Between September and November last year, Freitas and Peixe gathered samples of dog food from eight supermarkets and a veterinary clinic in Porto. The researchers collected a total of 46 samples: 22 wet foods, 15 dry foods, and 9 raw-frozen foods, which are growing in popularity despite questions about their safety. Swabbing each sample on an agar plate, the team cultured any bacteria living in the food, then treated the plates with various antibiotics. All nine of the raw food samples tested positive for multidrug-resistant enterococci, while only one of the wet food and none of the dry food samples had lineages resistant to antibiotics.
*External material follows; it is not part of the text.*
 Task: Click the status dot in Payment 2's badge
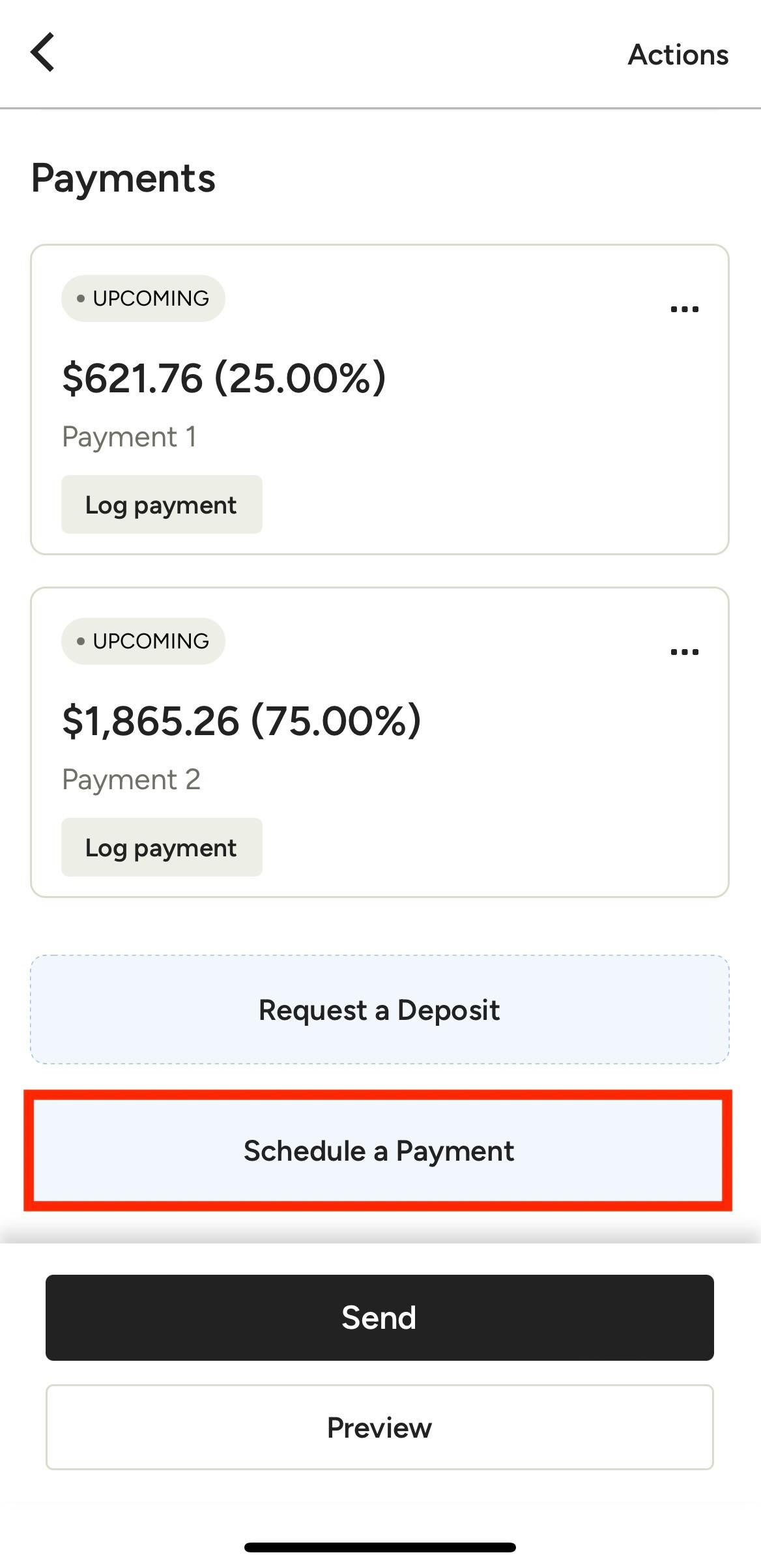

“What we saw in the raw foods was surprising,” Freitas says. The team had expected those foods to have more bacteria because, unlike dry foods, they aren’t sterilized, “but the type and amount of bacteria in the samples was unexpected.” (The team had planned to present these early findings at the European Congress of Clinical Microbiology and Infectious Diseases in April, but the conference was canceled due to the COVID-19 pandemic.) Preliminary analysis of the data suggests that some of the bacterial strains identified in the raw foods have signatures of mobile genetic elements that promote antibiotic resistance, and some of those same signatures have been detected in people hospitalized for bacterial infections, Peixe notes, an important finding to follow up on.
Another recent observational study from an independent team in Portugal supports Freitas and Peixe’s results. In their study, Constança Pomba of the University of Lisbon and colleagues analyzed fecal samples of more than 100 humans and 84 of their companion animals. The great majority of the humans and animals tested positive for nonpathogenic strains of E. coli; most didn’t show signs of a bacterial infection. Digging deeper, the team identified evidence of genes resistant to colistin, a last-resort treatment to kill multidrug-resistant bacteria, in the fecal samples of two healthy humans and one dog that all lived in different households. Researchers should be aware of the risk that already multidrug-resistant bacteria could acquire a genetic defense against colistin if they pick up these genes while in humans or pets, the authors say.
Overall, however, evidence is weak that large quantities of antibiotic-resistant bacteria or resistance genes are actually being transferred to humans from pets, at least at levels great enough to make us sick. Some studies have found that if it happens at all, it’s likely very rare. For example, Carolin Hackmann of the Charité-University Hospital in Berlin and colleagues have so far taken nasal and rectal swabs from 1,500 hospital patients and from several dozen of those patients’ pets, and in only two cases were pet and owner colonized with the same strain of multidrug-resistant organism. “We were surprised that the rate of pet-owner pairs who shared the same [strain] was so small,” Hackmann writes in an email to The Scientist. She adds that “it is too early to draw any final conclusions,” but based on the data she does have, owning a pet doesn’t appear to significantly raise the risk of pets and humans swapping multidrug-resistant bacteria.
Clarification (July 31): This article has been updated to clarify that Ana Raquel Freitas and Luisa Peixe are researchers affiliated with the Research Unit on Applied Molecular Biosciences at the University of Porto.